Sebanyak 33 provinsi di Indonesia mengalami inflasi secara bulanan (month-to-month) pada Februari 2026. Dari seluruh daerah tersebut, Sulawesi Selatan menjadi provinsi dengan inflasi tertinggi, sementara lima provinsi lainnya tercatat mengalami deflasi.
Suara.com - Badan Pusat Statistik (BPS) mencatat inflasi nasional Februari 2026 sebesar 0,68 persen. Deputi Bidang Statistik Distribusi dan Jasa BPS, Ateng Hartono, menyampaikan kenaikan harga terjadi bertepatan dengan momen Ramadan.
"Pada bulan Februari tahun 2026, terjadi inflasi sebesar 0,68 persen secara bulanan atau month-to-month," ujar Ateng dalam konferensi pers, di Kantor BPS, Jakarta, Senin (2/3/2026).
Ia menambahkan, dari sisi sebaran wilayah, mayoritas provinsi mengalami kenaikan harga pada periode tersebut.

Rinciannya, inflasi bulanan tertinggi terjadi di Sulawesi Selatan sebesar 1,04 persen. Sebaliknya, deflasi terdalam secara bulanan terjadi di Papua Barat sebesar 0,65 persen.
Berdasarkan pembagian wilayah dalam paparan BPS, di Sumatera inflasi tertinggi terjadi di Aceh, sementara yang terendah berada di Lampung. Di Jawa, inflasi tertinggi tercatat di Banten dan yang terendah di Jawa Tengah.
Ateng menjelaskan tekanan harga di berbagai wilayah terutama dipicu kelompok makanan, minuman, dan tembakau yang menjadi penyumbang inflasi terbesar.

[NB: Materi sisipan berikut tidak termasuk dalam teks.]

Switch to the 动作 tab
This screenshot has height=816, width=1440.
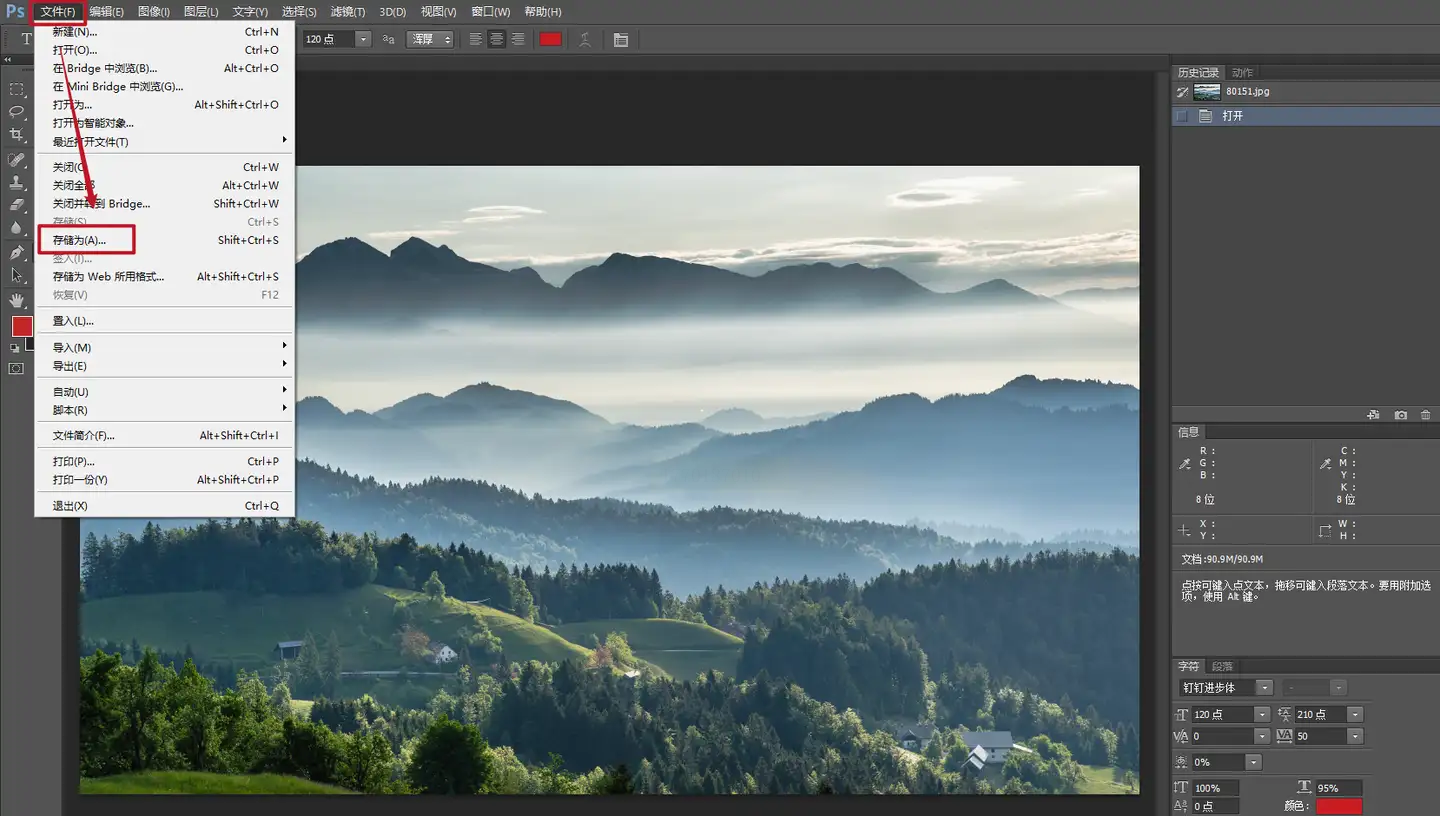[1242, 72]
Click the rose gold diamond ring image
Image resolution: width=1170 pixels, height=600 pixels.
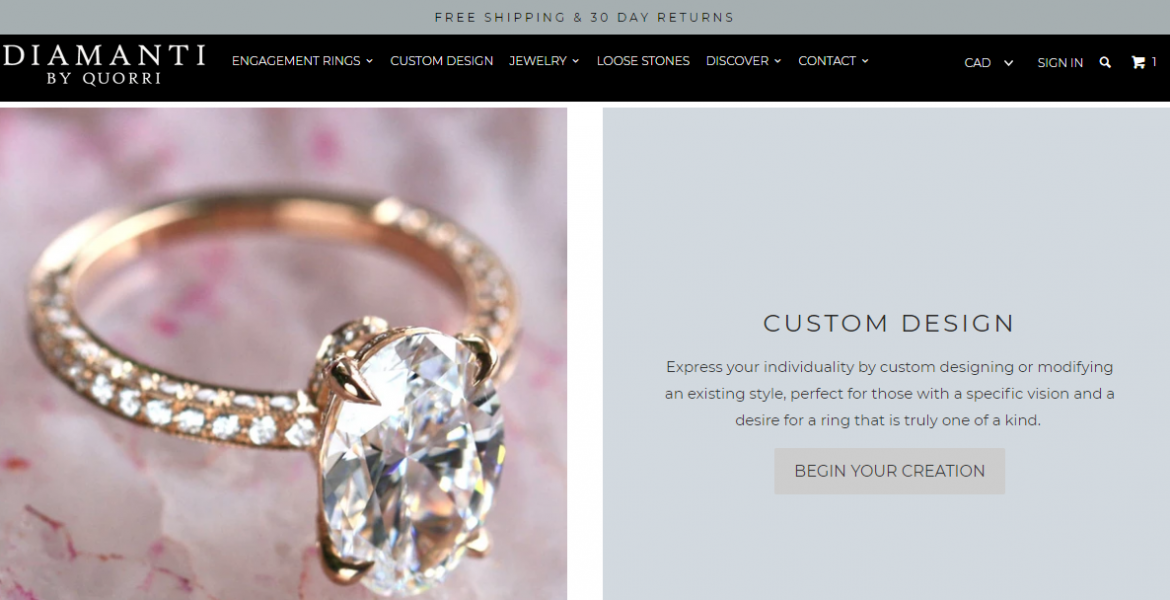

"Kelompok pengeluaran penyumbang inflasi bulanan terbesar adalah makanan, minuman, dan tembakau dengan inflasi sebesar 1,54 persen dan andil 0,45 persen," ujar Ateng.
Untuk wilayah Kalimantan, inflasi tertinggi terjadi di Kalimantan Selatan dan yang terendah di Kalimantan Barat. Di kawasan Bali dan Nusa Tenggara, inflasi tertinggi tercatat di Nusa Tenggara Barat, sementara yang terendah di Nusa Tenggara Timur.
Baca Juga: Hilangnya Diskon Tarif Listrik Dorong Inflasi Tahunan Februari Capai 4,76%
Komoditas pangan disebut menjadi motor utama pembentuk inflasi Februari 2026 di berbagai daerah.
"Komoditas yang dominan mendorong inflasi antara lain daging ayam ras dengan andil 0,09 persendan cabai rawit dengan andil 0,08 persen," ucap Ateng.
Sementara itu, di kawasan Sulawesi, Sulawesi Selatan menjadi provinsi dengan inflasi tertinggi, sedangkan yang terendah berada di Sulawesi Utara. Adapun di wilayah Maluku dan Papua, inflasi tertinggi terjadi di Maluku dan yang terendah tercatat di Papua Pegunungan.
"Berdasarkan historis 5 tahun terakhir, ini terjadi inflasi setiap momen Ramadan," ucap Ateng.